The next to be called on was

JUSTICE HENRY B. BROWN, L. S.,

'59.

"It has always been a source of regret to me that my attendance at the Harvard Law School was of such brief duration that it has always seemed presumptuous in me to claim that I am a Harvard man; but in view of your repeated courtesy which has insisted upon recognizing me as such, I think that if it be a fraud at all on my part, it is one of those tacit frauds, or rather a condoned fraud, of which even a court of equity would not take notice. My study of the law was rather under protest. I had been destined for another profession, and when I finally announced to my father of blessed memory that I had concluded to study law, he said that he was disappointed because he had hoped to see me grow up to be an honest man. If 35 years of regret were sufficient to constitute a man a Harvard man, I think I should be a graduate in good standing. I have always looked upon my brief sojourn here as the pleasantest episode of my student life.

"The Harvard Law School at that day was without a rival. Its corps of instructors, though small, were without a superior in the country. There was Emory Washburn, who had been governor of the Commonwealth, a strikingly handsome man, an intellectual man, whose eloquence made even the law of contingent remainders interesting, and the statute of uses and trusts to read like a novel. There was Theophilus Parsons, genial and enthusiastic, the most prolific legal writer of his generation, whose lectures upon admiralty and commercial law wedded me to that branch of the profession; and, unlike most American weddings, it has never been followed by a divorce. There was, also, Joel Parker, who had been chief justice of New Hampshire, who brought to the platform of the lecturer the sedate yet kindly manner that had characterized him as a judge, and who was in my eyes the very ideal of what a judge ought to be. While boarding at the Brattle House, I enjoyed the companionship of John Langdon Sibley, then librarian of the University, an eccentric old bachelor, who subsequently took unto himself a wife and spent the last years of a very useful life in compiling the genealogies of the older Harvard graduates. My fellow students were of the best blood of the land, sons not of New England only, but of every State north and south, and east of the Mississippi. The raid upon Harper's Ferry by John Brown occurred while I was here, and mutterings of the Civil War had already begun to be heard. Many of the students subsequently left the School to enlist either in one army or the other, and the names of some of my personal friends are now engraved upon the tablets in Memorial Hall.

"If I am asked to answer the question, What has Harvard done for the legal education of the country, I will answer it by a paraphrase upon the motto on the coat of arms of my State, Michigan: “Si quaeris peninsulam amoenam circumspice." If you want to know what Harvard has done for the profession, look about you. . . . As I listened to the eloquent address of our honored kinsman across the sea, I thought to myself how much we owed our prosperity to our grand inheritance of the common law of England, the law as taken from Kenyon and Coke and Mansfield and a host of others of the present century

...

scarcely less illustrious than these. And it occurred to me that perhaps we had done a little something ourselves in the repayment of that debt by our legislation for the emancipation of married women, for the establishment of new codes of pleading and for the admission of parties and other interested persons to the witness-box.

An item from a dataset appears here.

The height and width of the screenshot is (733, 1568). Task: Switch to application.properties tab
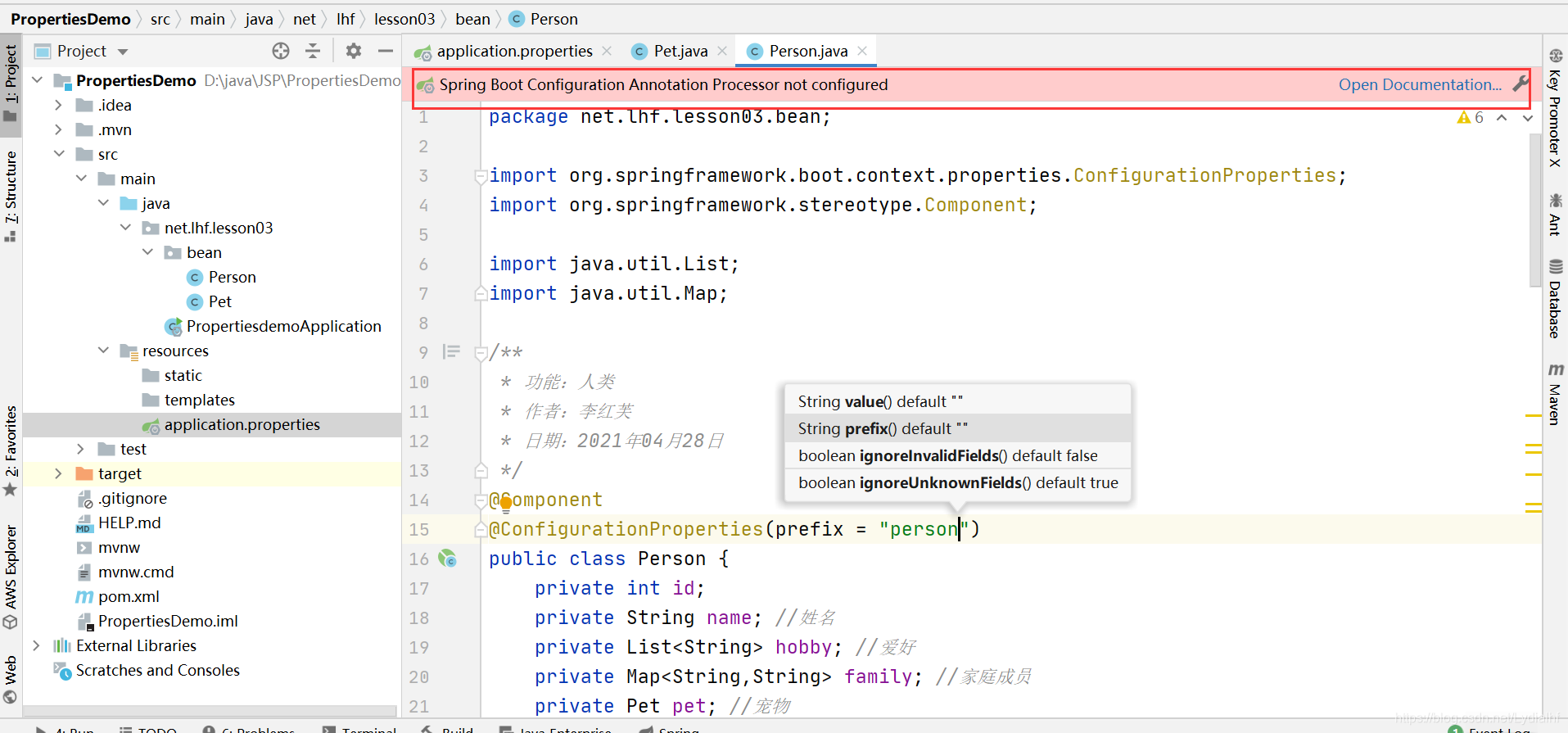click(x=513, y=51)
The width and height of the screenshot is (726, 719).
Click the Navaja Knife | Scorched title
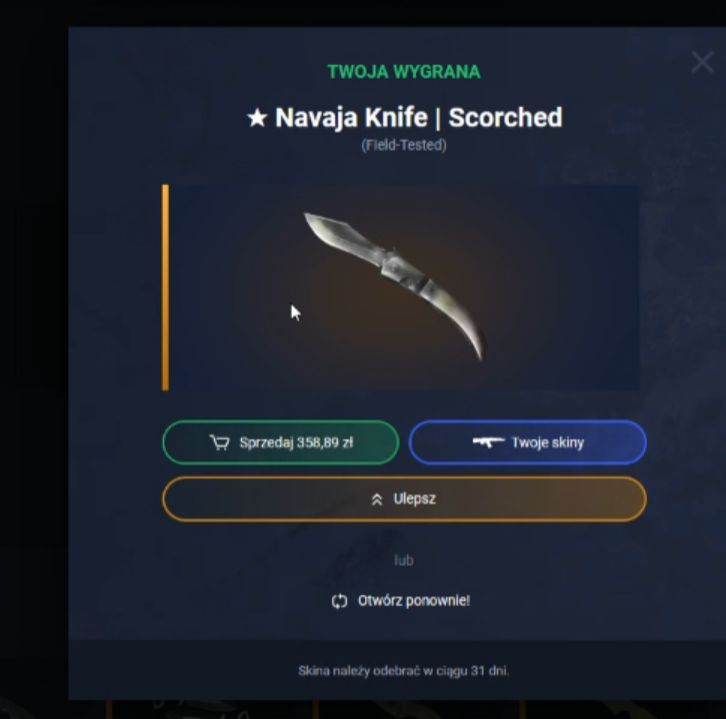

And yet I am free to confess that we have a great deal yet to learn from our English cousins in their admirable methods of dispatching business, in the celerity of their trials by which absolutely more cases are disposed of in an English court in a day than in the average American court in a week. I have sometimes thought that we perhaps had paid a little too dearly for the abolition of the two grades of the profession and the loss of a highly trained body of experts whose sole duty it was to try cases upon briefs furnished by others. And I utterly refuse to believe that there is not something radically wrong in any administration of the law which requires a month to be consumed in the impaneling of a jury. And I wondered to myself whether or not there were any of that type of the English lawyers left of which William Murray was an example, who, before he became Lord Mansfield, on being sent a retainer of a thousand guineas by the Duchess of Marlborough, insisted on returning all but five. The duchess, however, is said to have pestered him so much by her eccentricities that it is probable that he regretted the nine hundred and ninety-five sent back. His clerk one day, giving an account of a call made by her in his absence, says: 'I could not make out, sir, who she was, for she would not give me her name; but she swore so dreadfully I knew it must be a lady of quality.'

"I have been a long time out of practice and cannot speak from personal knowledge, but my observation from the bench would lead me to believe that that type of American lawyer was practically extinct, although there may be a few left in New York. The bar has always been distinguished for the modesty of its charges. But Brother Carter will have a better knowledge upon that than I. While my attendance at the Harvard Law School antedated by a long time the construction of the building in which it is now housed and the accession of Professor Langdell, who has contributed so much to its reputation and its prosperity, I am none the less proud to claim connection with it, and am willing to boast myself a Harvard man every day in the year but one, and that is the day of the regatta in New London, on which I am a Yale man. I rejoice in the splendid career and abundant prosperity of this University. I rejoice in the eminent men it has contributed to the world of statesmanship and letters. I rejoice in its long list of graduates now prominent in public life, and I firmly believe that Harvard and Yale are destined to exert a constantly increasing influence for good in the future of the country."

JUDGE O. W. HOLMES, '61.

"I see that we have a good many who have graduated within the last 25 years, and therefore I know that I am in the presence of very learned men. As for myself, lately my thoughts have been turned to old, far-off, forgotten years and battles of long ago; and when once the ghosts of the dead fifers of thirty years since begin to play in my head, the laws are silent. And yet as I look around me, I think to myself, like Correggio, 'I too am, or at least have been, a pedagogue.' And as such I will venture a reflection.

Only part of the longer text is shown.